Task to carry out:
Reproduce exactly the lines from the one containing "Task: Click the" through the end of the entries, including both. Drop the pictures.
-- Material for this exercise follows --
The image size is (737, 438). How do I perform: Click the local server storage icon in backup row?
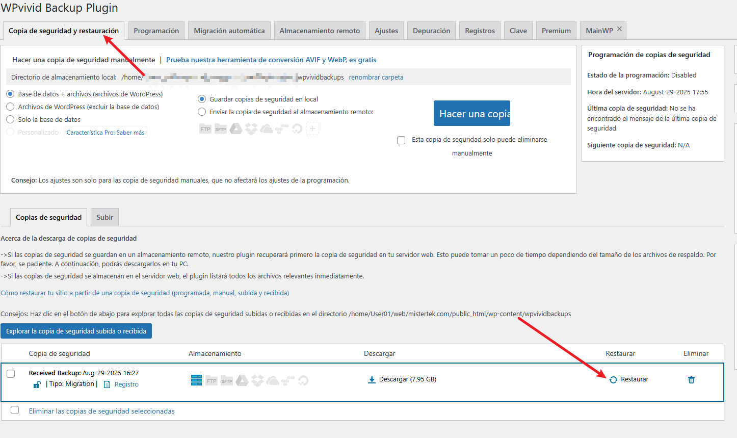coord(196,380)
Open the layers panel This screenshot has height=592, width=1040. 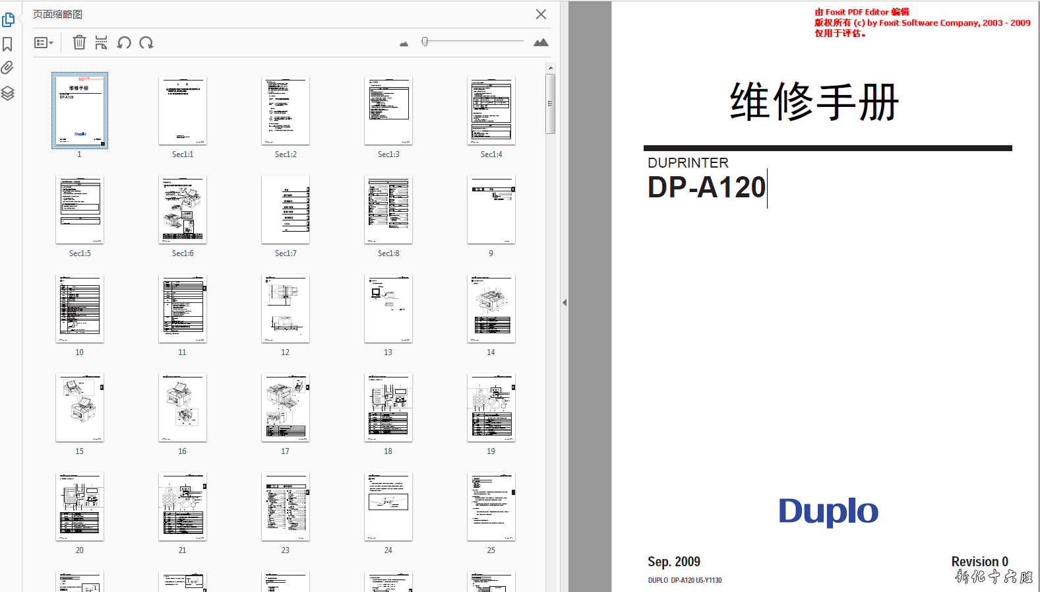8,93
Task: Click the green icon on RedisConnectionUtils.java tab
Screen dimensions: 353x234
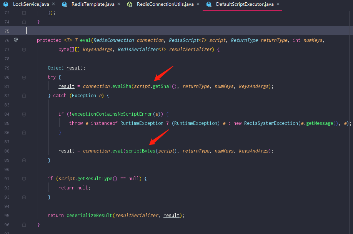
-- Material for this exercise concluded --
Output for this exercise:
Task: Click the green icon on RedisConnectionUtils.java tab
Screen dimensions: 353x234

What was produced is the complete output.